May 31, 2024 | 1:00 PM PDT
Feminism in China After 2013: Social Movements, Media, and the State
In 2013, Xi Jinping noted that “attention should be paid to the unique role of women in promoting the traditional virtues of the Chinese nation's families and establishing good family values.” In the decade since, the Chinese state has grown increasingly vigilant against the mobilization capacity of feminist movements. However, during the same period, China enacted laws against domestic violence and, at the urging of NGOs and activists, strengthened policies and legal frameworks against sexual assault. On the one hand, feminist and broader civil rights movements have become targets of suppression; on the other hand, the MeToo movement and the A4 protests demonstrate that the feminist community is a key player in China's current and future changes. Speaker Li Sipan, a visiting scholar at Stanford University and a participant in and chronicler of post-reform era feminist movements in China, will analyze the relationship between the state, the media, and movements, and compare the strategies and efficacy of Chinese feminist activism under shifting political opportunity structures.

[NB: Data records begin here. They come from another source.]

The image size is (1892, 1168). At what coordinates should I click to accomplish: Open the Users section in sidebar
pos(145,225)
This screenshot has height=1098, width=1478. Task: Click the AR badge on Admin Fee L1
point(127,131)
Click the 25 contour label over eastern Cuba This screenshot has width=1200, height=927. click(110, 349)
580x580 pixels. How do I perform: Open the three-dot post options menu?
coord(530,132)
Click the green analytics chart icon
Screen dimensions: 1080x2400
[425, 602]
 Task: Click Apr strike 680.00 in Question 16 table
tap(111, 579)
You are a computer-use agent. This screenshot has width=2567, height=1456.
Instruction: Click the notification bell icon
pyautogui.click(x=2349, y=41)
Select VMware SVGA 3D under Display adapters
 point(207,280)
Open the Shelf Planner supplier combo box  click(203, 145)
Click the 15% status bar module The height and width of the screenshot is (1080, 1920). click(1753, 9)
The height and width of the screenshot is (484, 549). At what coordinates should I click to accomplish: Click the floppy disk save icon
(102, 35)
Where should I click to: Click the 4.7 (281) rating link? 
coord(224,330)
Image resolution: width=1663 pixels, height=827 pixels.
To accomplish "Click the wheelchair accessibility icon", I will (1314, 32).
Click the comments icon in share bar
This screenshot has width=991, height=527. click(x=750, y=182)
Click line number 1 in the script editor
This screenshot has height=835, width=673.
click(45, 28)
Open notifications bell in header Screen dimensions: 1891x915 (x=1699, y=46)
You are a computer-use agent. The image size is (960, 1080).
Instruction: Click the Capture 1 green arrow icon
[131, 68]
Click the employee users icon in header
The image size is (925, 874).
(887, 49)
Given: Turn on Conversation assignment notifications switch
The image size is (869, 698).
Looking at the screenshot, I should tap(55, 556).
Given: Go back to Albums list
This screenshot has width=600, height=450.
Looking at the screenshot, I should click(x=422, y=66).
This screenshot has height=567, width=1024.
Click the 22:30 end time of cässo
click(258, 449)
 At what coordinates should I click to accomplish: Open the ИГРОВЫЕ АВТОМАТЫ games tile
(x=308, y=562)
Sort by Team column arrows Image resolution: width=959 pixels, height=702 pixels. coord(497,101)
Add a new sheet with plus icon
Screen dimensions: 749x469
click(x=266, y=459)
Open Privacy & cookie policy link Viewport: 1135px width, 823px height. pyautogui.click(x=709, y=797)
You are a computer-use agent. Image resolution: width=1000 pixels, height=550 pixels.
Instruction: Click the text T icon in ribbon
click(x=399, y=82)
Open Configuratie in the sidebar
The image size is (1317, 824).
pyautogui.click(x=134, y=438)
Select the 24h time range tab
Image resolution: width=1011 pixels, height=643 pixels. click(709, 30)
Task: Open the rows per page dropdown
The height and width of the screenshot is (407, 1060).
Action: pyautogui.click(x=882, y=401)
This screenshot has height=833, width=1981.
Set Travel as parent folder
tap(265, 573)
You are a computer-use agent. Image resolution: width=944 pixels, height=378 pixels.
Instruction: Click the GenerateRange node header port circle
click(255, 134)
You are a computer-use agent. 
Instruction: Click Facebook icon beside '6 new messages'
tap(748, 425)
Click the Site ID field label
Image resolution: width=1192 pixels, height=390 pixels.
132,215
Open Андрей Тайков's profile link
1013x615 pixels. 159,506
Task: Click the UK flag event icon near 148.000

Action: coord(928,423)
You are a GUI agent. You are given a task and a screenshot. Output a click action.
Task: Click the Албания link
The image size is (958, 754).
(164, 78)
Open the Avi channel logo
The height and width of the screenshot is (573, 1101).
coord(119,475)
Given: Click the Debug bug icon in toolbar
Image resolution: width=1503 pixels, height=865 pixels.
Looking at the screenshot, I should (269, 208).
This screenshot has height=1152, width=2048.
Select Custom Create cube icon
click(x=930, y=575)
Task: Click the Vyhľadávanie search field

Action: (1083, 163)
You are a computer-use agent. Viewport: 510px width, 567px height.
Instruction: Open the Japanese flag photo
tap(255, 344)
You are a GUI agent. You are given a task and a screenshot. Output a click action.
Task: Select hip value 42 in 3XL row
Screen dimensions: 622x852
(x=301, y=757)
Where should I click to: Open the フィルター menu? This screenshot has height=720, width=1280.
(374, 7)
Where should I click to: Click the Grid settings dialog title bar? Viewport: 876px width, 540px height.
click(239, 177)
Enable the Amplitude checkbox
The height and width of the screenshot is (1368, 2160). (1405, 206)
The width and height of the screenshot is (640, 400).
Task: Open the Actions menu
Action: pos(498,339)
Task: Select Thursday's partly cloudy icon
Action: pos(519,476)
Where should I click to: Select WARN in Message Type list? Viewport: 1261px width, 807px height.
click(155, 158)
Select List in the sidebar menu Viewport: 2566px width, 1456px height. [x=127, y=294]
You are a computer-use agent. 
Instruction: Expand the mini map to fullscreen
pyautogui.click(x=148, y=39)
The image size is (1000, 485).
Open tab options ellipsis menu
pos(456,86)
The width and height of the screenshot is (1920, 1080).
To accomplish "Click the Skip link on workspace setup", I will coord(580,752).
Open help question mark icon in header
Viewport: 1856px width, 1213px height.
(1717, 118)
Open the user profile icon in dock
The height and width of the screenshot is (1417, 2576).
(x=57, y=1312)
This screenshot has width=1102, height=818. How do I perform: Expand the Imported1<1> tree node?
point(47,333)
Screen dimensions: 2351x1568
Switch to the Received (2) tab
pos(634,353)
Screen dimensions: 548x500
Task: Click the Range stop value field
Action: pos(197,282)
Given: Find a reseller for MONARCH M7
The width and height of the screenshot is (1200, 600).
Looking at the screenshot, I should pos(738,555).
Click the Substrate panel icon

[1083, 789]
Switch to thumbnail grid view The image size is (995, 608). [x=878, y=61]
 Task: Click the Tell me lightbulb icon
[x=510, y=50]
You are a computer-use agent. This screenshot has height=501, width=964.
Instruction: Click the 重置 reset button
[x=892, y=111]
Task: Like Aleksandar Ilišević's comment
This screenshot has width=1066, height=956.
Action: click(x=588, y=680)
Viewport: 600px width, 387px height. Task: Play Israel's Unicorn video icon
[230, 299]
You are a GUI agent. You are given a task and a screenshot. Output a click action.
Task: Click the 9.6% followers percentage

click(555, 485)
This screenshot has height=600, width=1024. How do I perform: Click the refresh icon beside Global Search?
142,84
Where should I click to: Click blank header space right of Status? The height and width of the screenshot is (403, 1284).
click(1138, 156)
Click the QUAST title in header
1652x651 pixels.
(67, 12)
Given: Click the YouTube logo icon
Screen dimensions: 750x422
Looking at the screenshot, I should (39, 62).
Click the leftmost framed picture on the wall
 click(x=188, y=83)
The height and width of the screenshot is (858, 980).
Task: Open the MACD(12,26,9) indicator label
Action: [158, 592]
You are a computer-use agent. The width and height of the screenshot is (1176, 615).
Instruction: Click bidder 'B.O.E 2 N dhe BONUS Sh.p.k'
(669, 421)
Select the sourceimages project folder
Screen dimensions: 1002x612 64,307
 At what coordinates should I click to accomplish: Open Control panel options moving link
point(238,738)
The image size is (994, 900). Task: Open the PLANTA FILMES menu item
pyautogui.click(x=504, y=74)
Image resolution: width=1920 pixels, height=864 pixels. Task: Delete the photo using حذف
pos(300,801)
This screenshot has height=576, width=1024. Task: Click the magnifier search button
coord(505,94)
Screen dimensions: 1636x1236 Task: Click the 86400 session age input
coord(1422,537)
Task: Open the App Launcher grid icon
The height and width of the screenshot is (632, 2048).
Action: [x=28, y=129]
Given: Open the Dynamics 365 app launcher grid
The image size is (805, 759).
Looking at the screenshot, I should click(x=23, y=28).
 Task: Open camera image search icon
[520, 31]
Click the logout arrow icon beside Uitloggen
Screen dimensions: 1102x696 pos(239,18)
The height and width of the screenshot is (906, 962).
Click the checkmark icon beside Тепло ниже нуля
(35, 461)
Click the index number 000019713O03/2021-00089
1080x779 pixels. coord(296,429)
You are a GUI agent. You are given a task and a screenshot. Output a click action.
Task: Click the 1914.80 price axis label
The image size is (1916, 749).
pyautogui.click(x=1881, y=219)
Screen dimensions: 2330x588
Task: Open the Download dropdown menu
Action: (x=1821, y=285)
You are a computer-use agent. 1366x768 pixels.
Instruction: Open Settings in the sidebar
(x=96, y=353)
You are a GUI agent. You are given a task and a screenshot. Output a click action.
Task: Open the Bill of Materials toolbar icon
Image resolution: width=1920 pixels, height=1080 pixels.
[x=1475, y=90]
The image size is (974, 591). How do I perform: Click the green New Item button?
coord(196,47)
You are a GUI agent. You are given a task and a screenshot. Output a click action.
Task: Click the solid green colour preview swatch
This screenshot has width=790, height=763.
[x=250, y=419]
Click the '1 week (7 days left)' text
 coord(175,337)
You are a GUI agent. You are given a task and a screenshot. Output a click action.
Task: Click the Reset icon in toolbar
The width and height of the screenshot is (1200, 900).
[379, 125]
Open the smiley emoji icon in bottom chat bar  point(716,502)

Sponsored by the Center for Chinese Studies.
June 3, 2024 | 2:30 PM PDT (Hybrid)
Migration, Street Vending and Social Protection: Insights and Ongoing Reflections from Argentina, Spain, and the United States
Street vending represents a hyper-visible and challenging phenomenon in many global cities, underpinning urban conflict and public debates around its criminalization, tolerance, and legalization. Facing different forms of discrimination, migrant street vendors self-organize to access social and legal protection, with their movements gaining growing political influence. This presentation builds on an ongoing reflection on representations, policies, and practices shaping street vending by confronting different ethnographic fieldwork conducted since 2015 in Argentina, Spain, and the United States with Haitian, Senegalese, and Latin American vendors. The presentation underlines the multiple strategies migrant street vendors use to mobilize, obtain support from local community organizations, and adapt narratives and repertoires of action. Speaker: Félicien De Heusch, LAI Visiting Scholar, Fulbright Postdoctoral Research Fellow. Sponsored by the Latin American Institute and International Migration Studies.
June 5, 2024 | 12:00 PM PDT (Virtual)
Análisis De Los Resultados De Las Elecciones Del 2 De Junio En México
Luis Hernández Navarro, escritor y periodista mexicano, coordinador de la sección de Opinión del diario La Jornada. Dirige el programa de TV show “Cruce de Palabras”en el canal Telesur. Recibió el premio nacional Carlos Montemayor en 2023, como un reconocimiento a su aportación a la lucha democrática de México. Entre sus libros se encuentran: Chiapas: la guerra y la paz (1995), Siembra de concreto, cosecha de ira (2011) y No habrá recreo. Contrarreforma constitucional y desobediencia magisterial (2013). Sponsored by the Center for Mexican Studies and the Latin American Institute.